• [EXERCISE DIRECTIONS] Pictures stay out; print the rest of the listing below exactly as it stands.

• [PROVIDED DATA]
===
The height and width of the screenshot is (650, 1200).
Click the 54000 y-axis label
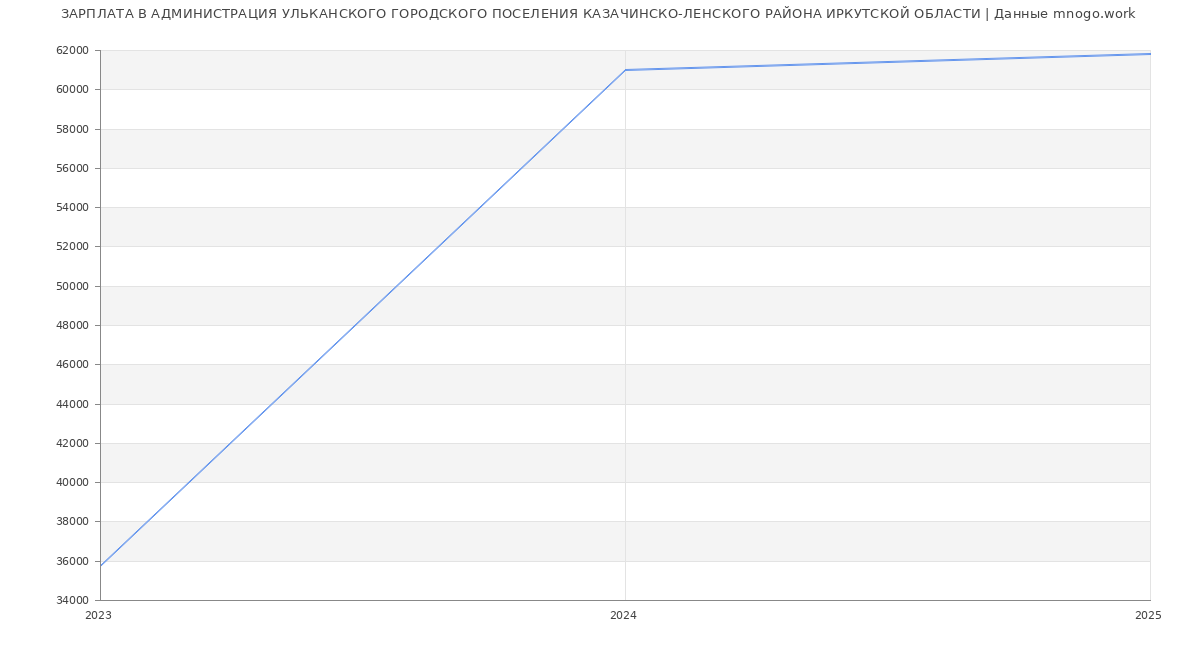[x=72, y=208]
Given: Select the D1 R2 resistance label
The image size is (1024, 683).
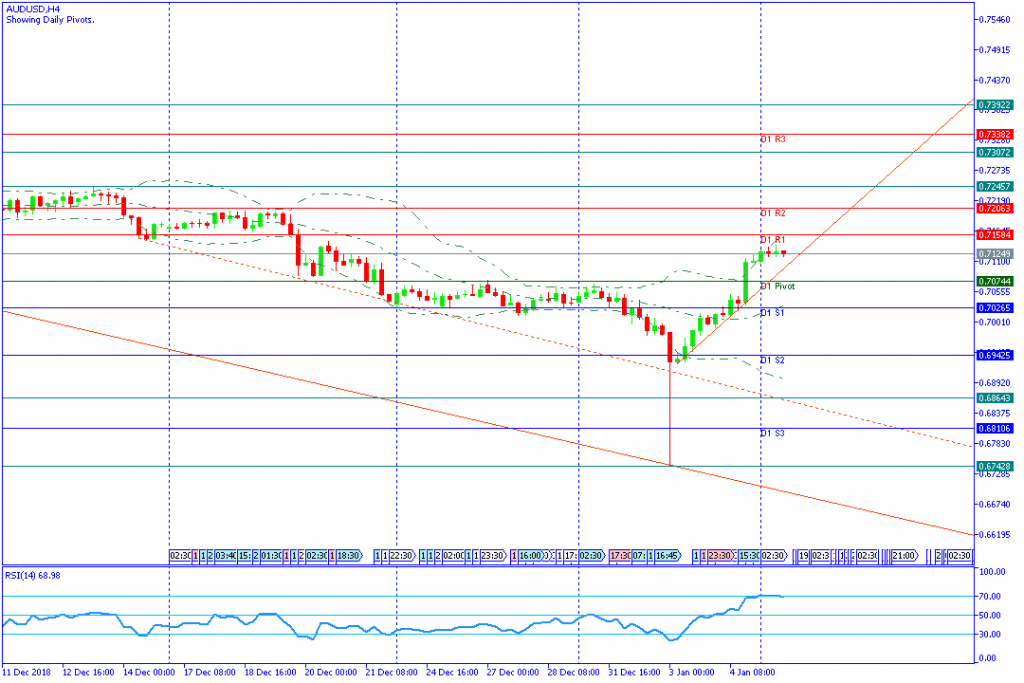Looking at the screenshot, I should pyautogui.click(x=773, y=214).
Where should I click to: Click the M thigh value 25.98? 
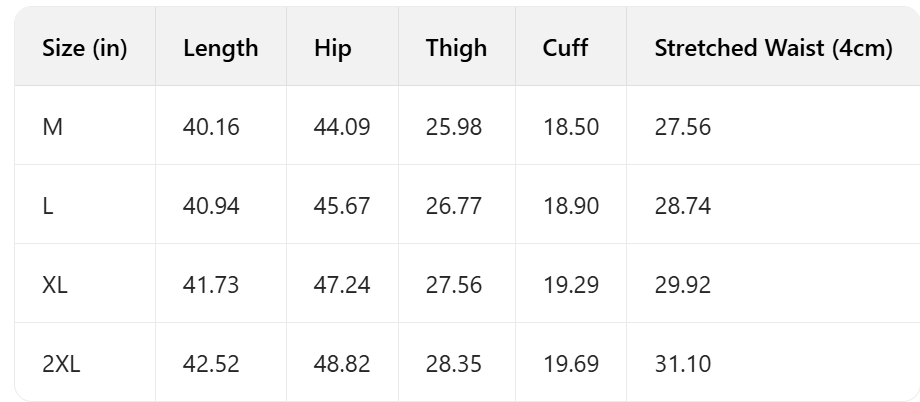(453, 127)
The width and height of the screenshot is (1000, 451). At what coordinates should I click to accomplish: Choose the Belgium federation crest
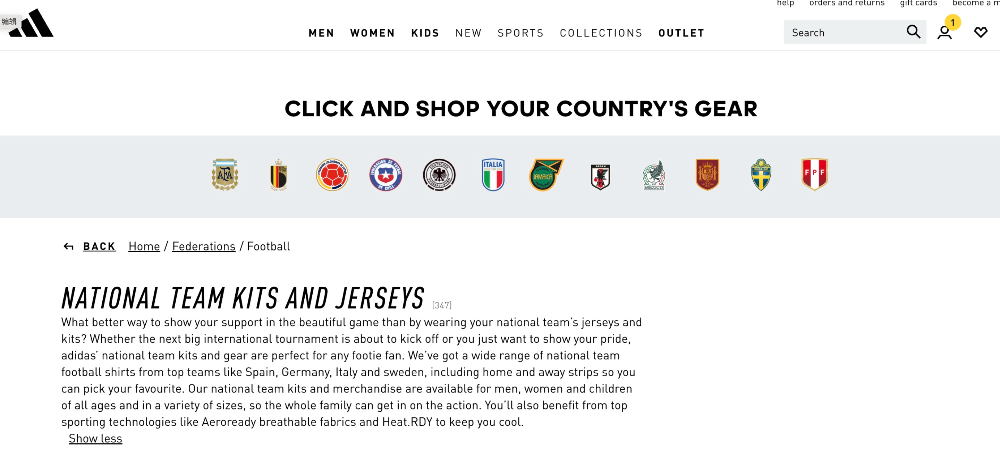[x=278, y=175]
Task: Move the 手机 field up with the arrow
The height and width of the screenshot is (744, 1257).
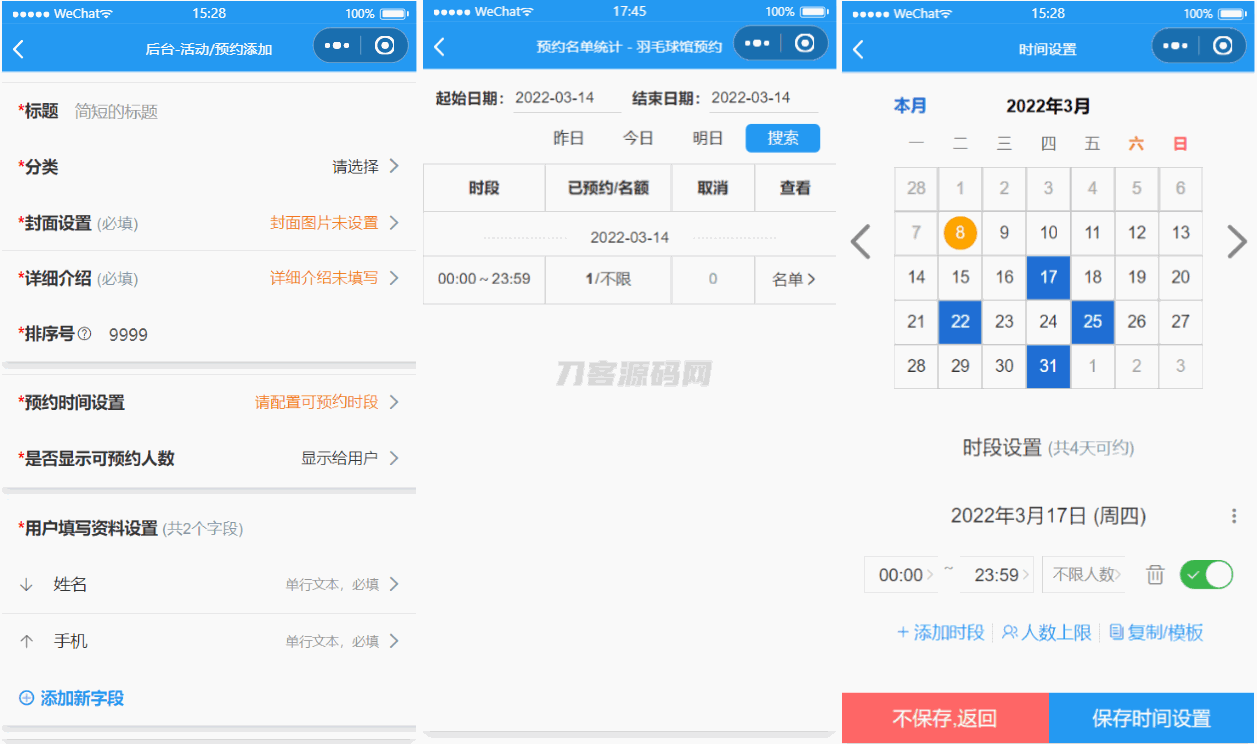Action: (x=27, y=641)
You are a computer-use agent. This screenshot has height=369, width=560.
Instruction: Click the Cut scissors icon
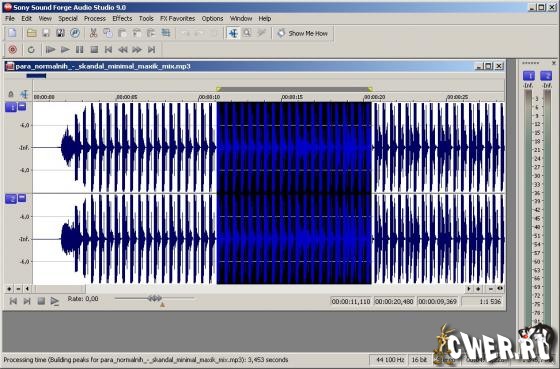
===
• [RESPONSE]
The height and width of the screenshot is (650, 1200).
Click the 54000 y-axis label
[x=72, y=208]
Given: Select the D1 R2 resistance label
The image size is (1024, 683).
Looking at the screenshot, I should pyautogui.click(x=773, y=214).
Where should I click to: Click the M thigh value 25.98? 
(453, 127)
The width and height of the screenshot is (1000, 451). At what coordinates should I click to accomplish: Choose the Belgium federation crest
[x=278, y=175]
Task: Move the 手机 field up with the arrow
The height and width of the screenshot is (744, 1257).
Action: (x=27, y=641)
You are a computer-use agent. This screenshot has height=369, width=560.
Instruction: Click the Cut scissors icon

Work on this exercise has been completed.